L’écran redevint vide.
— À quoi ressemblent ces données ? demanda Holden.
— À exactement ce qu’il vient de dire, fit Naomi. Des données des senseurs EM du Donnager pendant la poursuite par les six appareils inconnus, et pendant la bataille proprement dite. J’ai fouillé dans les données brutes à la recherche d’un message caché, mais je n’ai rien trouvé. J’ai même mis le système du Rossi à mouliner depuis deux heures, pour définir un éventuel schéma récurrent, une configuration régulière. Cet appareil est très bien équipé pour ce genre de tâche, mais pour l’instant il n’a rien déniché.
Elle tapota l’écran à nouveau et les données brutes défilèrent, plus vite qu’Holden ne pouvait les lire. Dans une petite fenêtre sur un côté, le programme de reconnaissance du Rossinante travaillait pour débusquer ce qu’il y avait à débusquer. Holden l’observa une minute, mais très vite son regard devint flou.
— Le lieutenant Kelly est mort pour ces données, dit-il. Il a quitté le vaisseau alors que ses camarades combattaient toujours.
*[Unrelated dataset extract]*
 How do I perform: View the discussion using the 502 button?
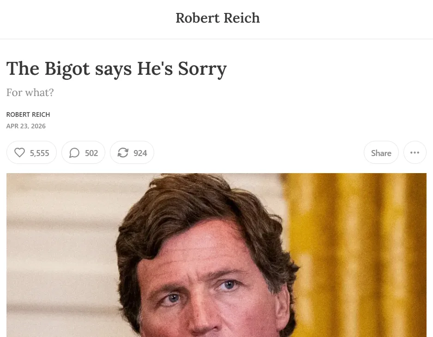tap(84, 152)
Les Marines n’agissent de la sorte que s’ils ont une très bonne raison de le faire.
Naomi haussa les épaules et désigna l’écran d’un geste qui sentait la résignation.
— C’est ce qu’il y avait sur ce cube. Peut-être qu’il y a quelque chose de stéganographique, mais je n’ai pas un autre ensemble de données auquel comparer celui-ci.
De la main, Holden se mit à tapoter sa cuisse. La douleur et ses échecs romantiques étaient momentanément oubliés.
— Admettons que ces données sont tout ce que contient le cube. Qu’il n’y a rien de caché. Pourquoi ces informations intéresseraient-elles la Flotte martienne ?
Naomi se laissa aller au fond de son siège et ferma les yeux pour mieux réfléchir, tout en enroulant et déroulant une boucle de cheveux autour de son index.
— C’est principalement des données EM, donc ce qui concerne la signature des moteurs. Les radiations émises par un propulseur constituent la meilleure façon de repérer d’autres vaisseaux. Donc ces données vous indiquent la position des vaisseaux pendant le combat. Des données tactiques ?
— Peut-être, fit Holden. Est-ce que ce serait assez important pour qu’on confie ça à Kelly ?
Naomi inspira profondément, puis souffla lentement.
— Je ne le pense pas, dit-elle.
— Moi non plus.
Quelque chose se manifestait à la lisière de sa conscience et demandait à y entrer.
— Qu’est-ce que c’était, ce truc avec Amos ? demanda-t-il.
— Amos ?
— Il s’est pointé au sas avec deux armes quand nous sommes arrivés.
— Il y a eu quelques petits problèmes pendant notre voyage de retour au vaisseau.